Format the rows below as a Markdown table with the columns "No." and "Entry", numbering each row and omitting blank lines.

## Begin Records to process

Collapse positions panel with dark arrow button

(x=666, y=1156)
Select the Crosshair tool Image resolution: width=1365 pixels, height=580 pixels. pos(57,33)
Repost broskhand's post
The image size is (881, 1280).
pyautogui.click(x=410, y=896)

## End Records to process

Full response:
| No. | Entry |
|---|---|
| 1 | Collapse positions panel with dark arrow button |
| 2 | (x=666, y=1156) |
| 3 | Select the Crosshair tool Image resolution: width=1365 pixels, height=580 pixels. pos(57,33) |
| 4 | Repost broskhand's post |
| 5 | The image size is (881, 1280). |
| 6 | pyautogui.click(x=410, y=896) |